Достоевский и Апокалипсис
Шрифт:
«И уж, конечно бы, застрелился, если б не та девочка».
На него нападает вдруг один вопрос: почему он все-таки жалеет девочку, если ему все равно, а сейчас, перед смертью, особенно? Значит, не все равно?
И еще один вопрос: а соверши он какой срамной поступок и очутись на другой планете, где никто об этом не знает, было бы ему все равно?
«Одним словом, эта девочка спасла меня, потому что я вопросами отдалил выстрел. <…> Да, мне приснился тогда этот сон, мой сон третьего ноября!
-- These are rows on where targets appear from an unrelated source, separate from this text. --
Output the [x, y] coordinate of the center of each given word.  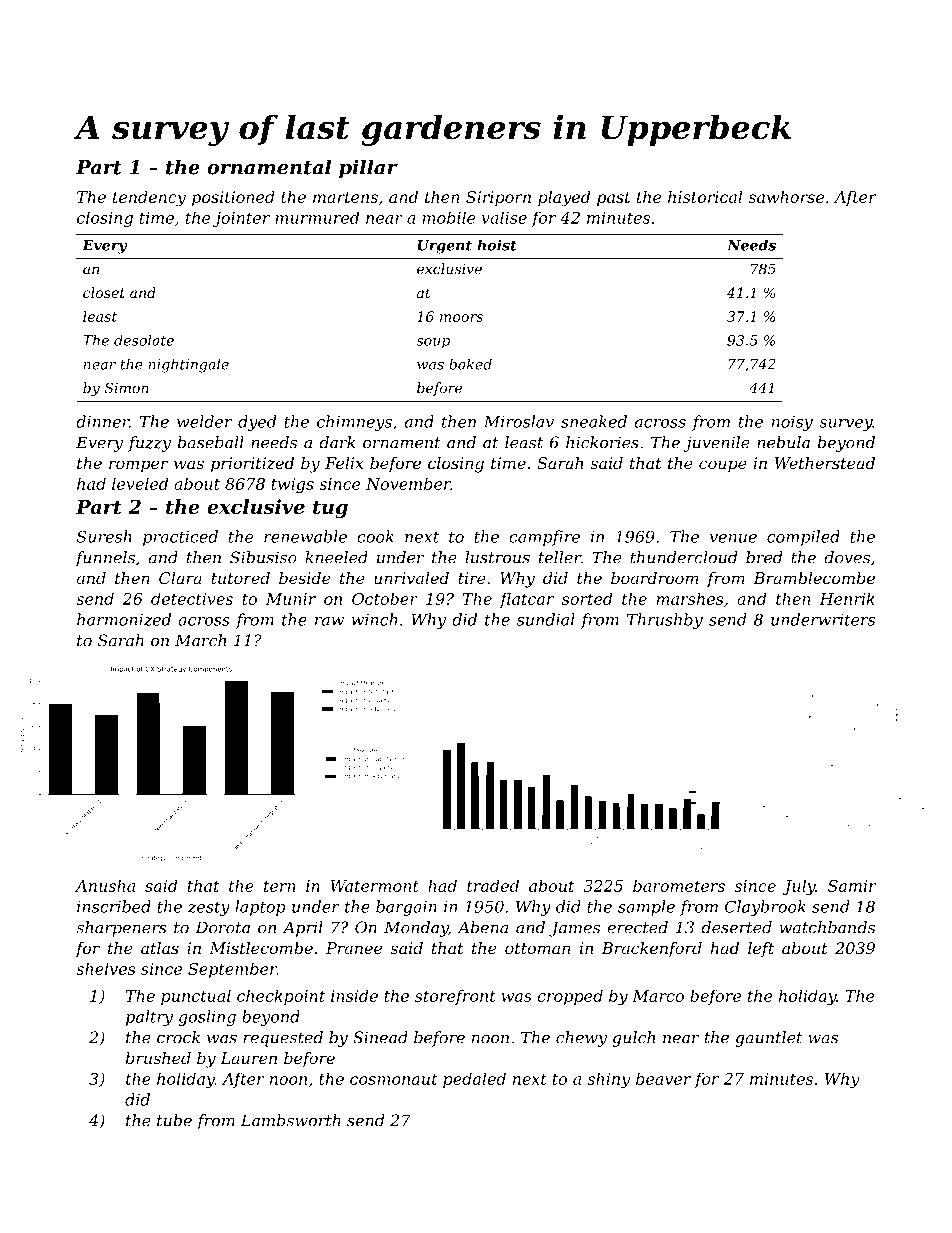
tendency [149, 198]
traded [493, 885]
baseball [211, 442]
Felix [344, 463]
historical [705, 196]
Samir [852, 886]
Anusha [105, 885]
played [564, 198]
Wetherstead [825, 463]
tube [174, 1120]
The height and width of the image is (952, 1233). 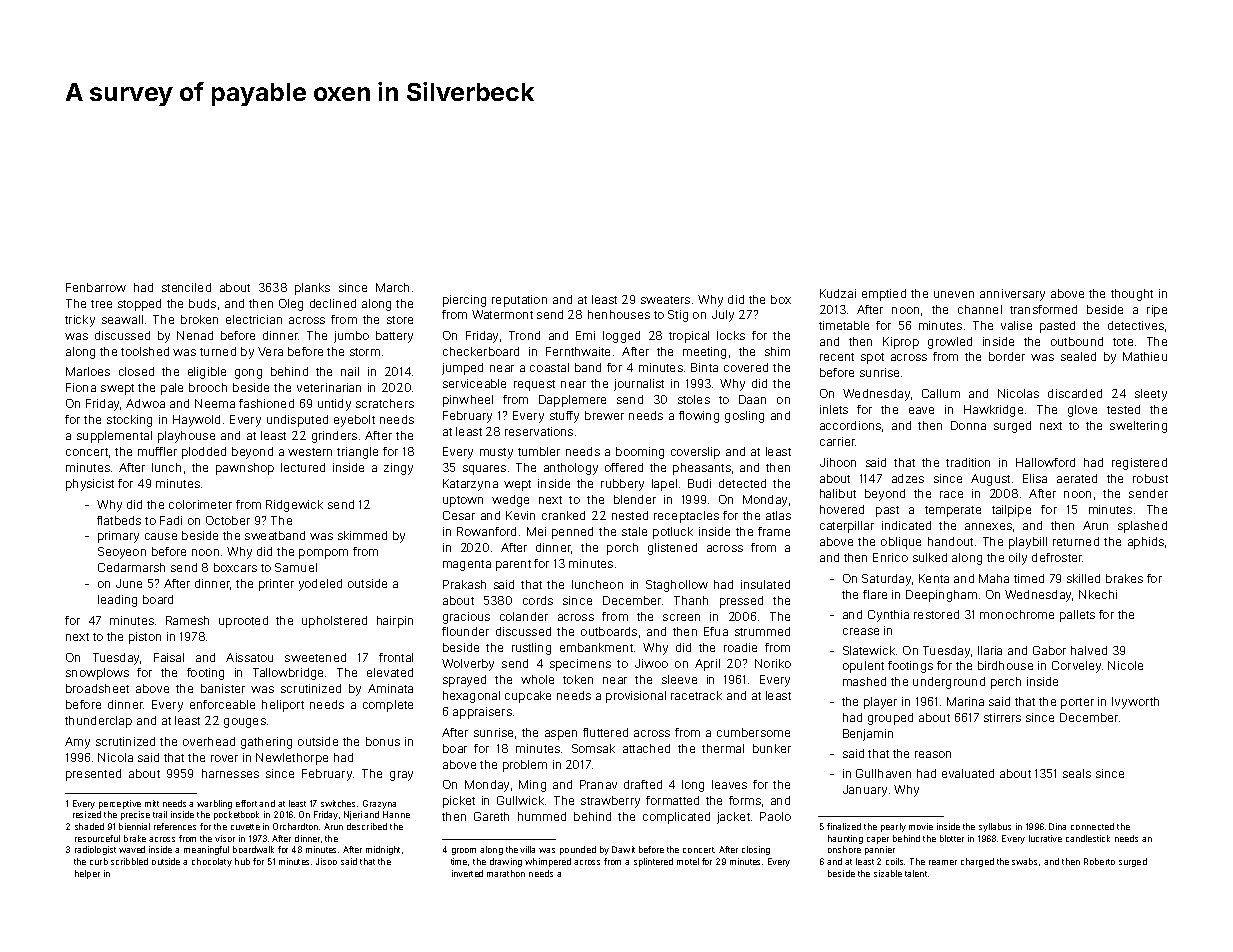 I want to click on indicated, so click(x=906, y=525).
Они дразнят меня теперь тем, что ведь это был только сон. Но неужели не все равно, сон или нет, если этот сон возвестил мне истину?»
Это уже другое — новое — «все равно».
Тут контрапункт. Было: все равно (горячо спорить или молчать, сидеть или действовать, жить или умереть), потому
И еще один контрапункт. Сначала: «Мне стало все равно, и вопросы все удалились». Потом: «Я вопросами отдалил выстрел».
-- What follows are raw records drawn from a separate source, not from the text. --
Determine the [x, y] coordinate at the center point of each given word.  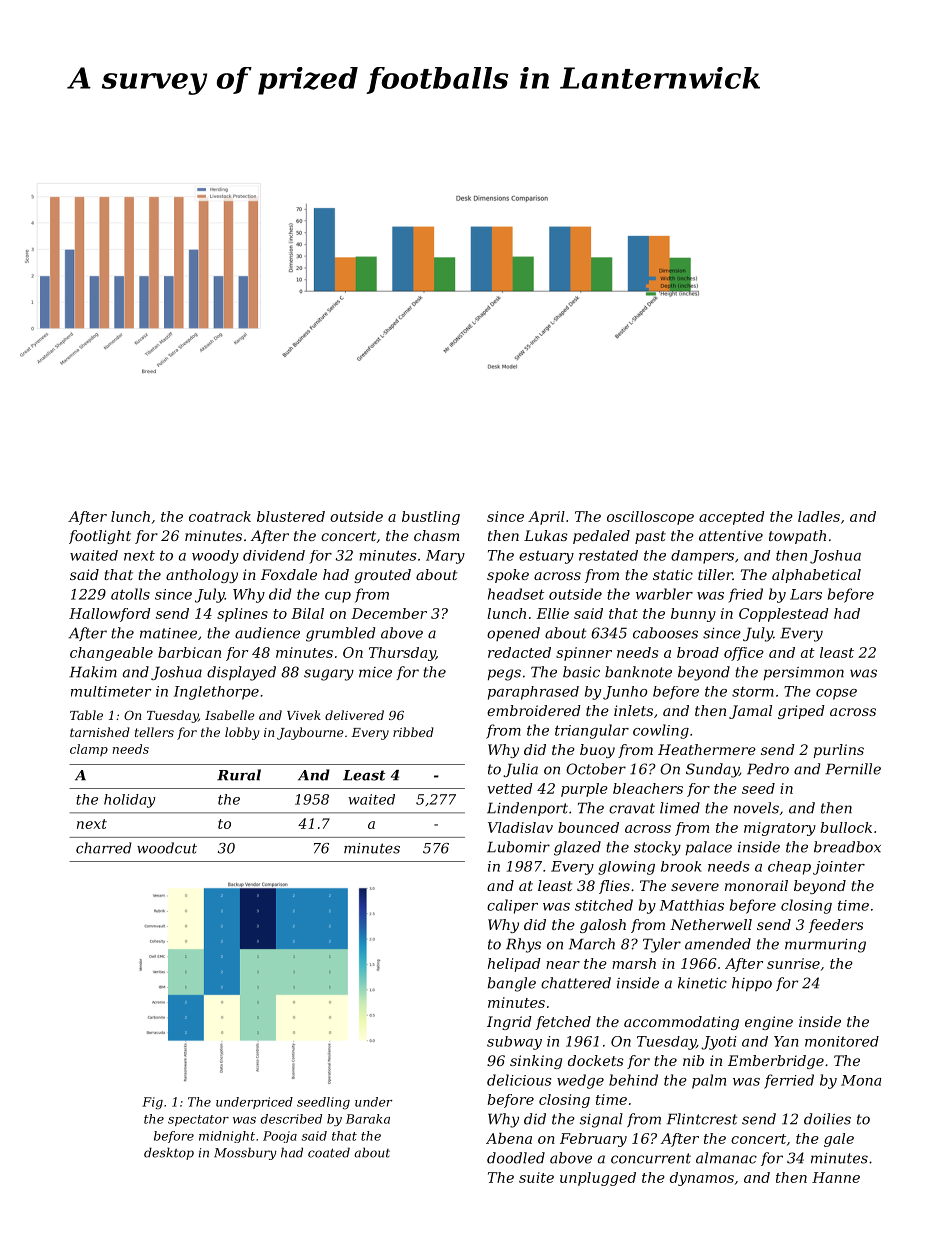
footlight [100, 537]
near [563, 965]
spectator [198, 1120]
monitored [842, 1041]
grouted [382, 576]
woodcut [167, 848]
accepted [732, 518]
Сон о звезде и девочка — спасли.
Девочка и звезда — образ совести. Спасла со-весть: весть о беде той девочки, о беде всех людей, весть о своей вине перед ними, о своей ответственности за них.
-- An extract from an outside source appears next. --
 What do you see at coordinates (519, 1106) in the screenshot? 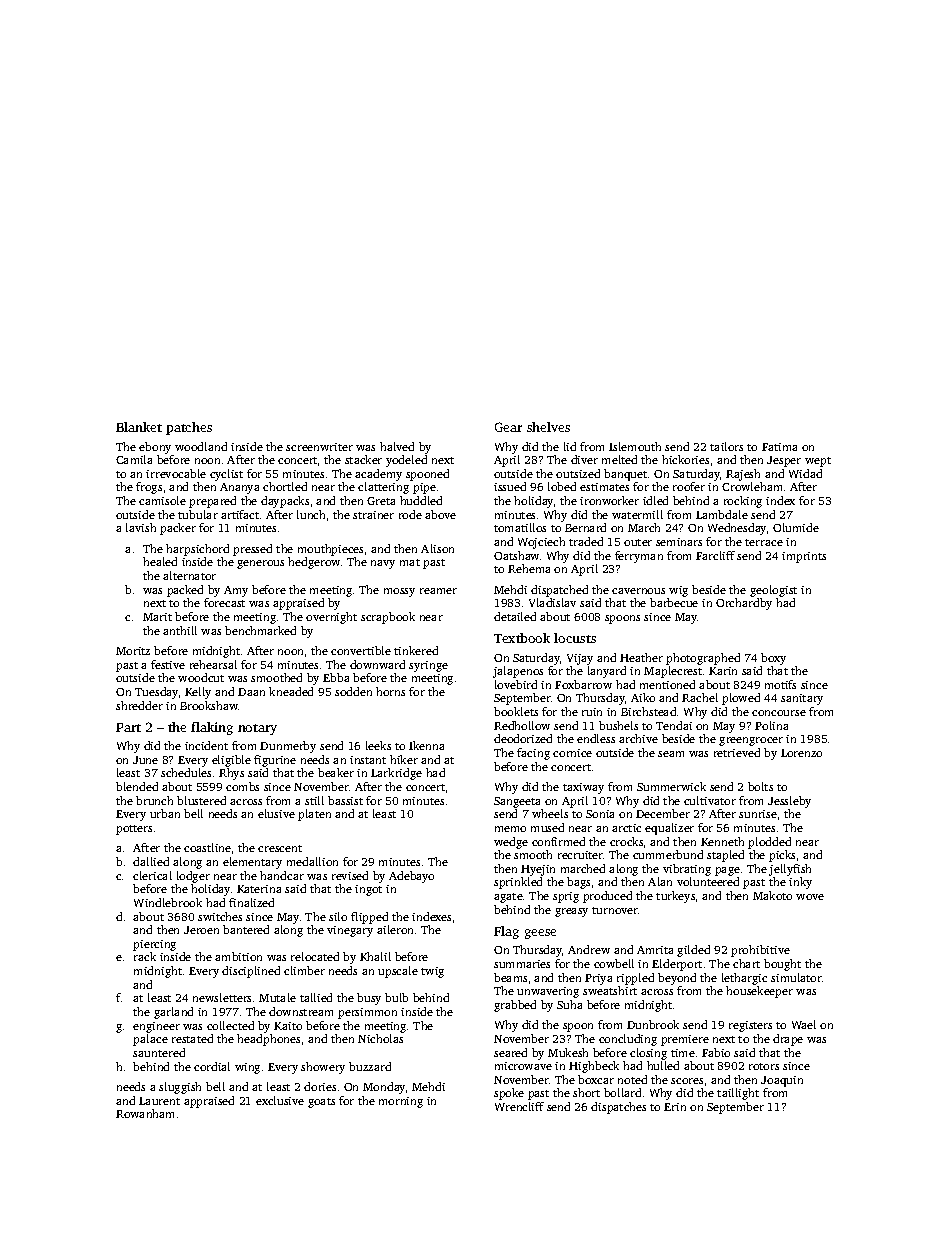
I see `Wrencliff` at bounding box center [519, 1106].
Может быть, самое странное в снах — это то, что во сне и просыпается совесть, спящая наяву. Спрашивается: можно ли считать боль совести во сне нереальной?..
И вот он (во сне) попадает на другую планету, где и живут «дети солнца».
И там он… развратил их всех!
«Да, да, кончилось тем, что я развратил их всех! Как скверная трихина, как атом чумы, заражающей целые государства, так и я заразил собою всю эту счастливую, безгрешную до меня землю…»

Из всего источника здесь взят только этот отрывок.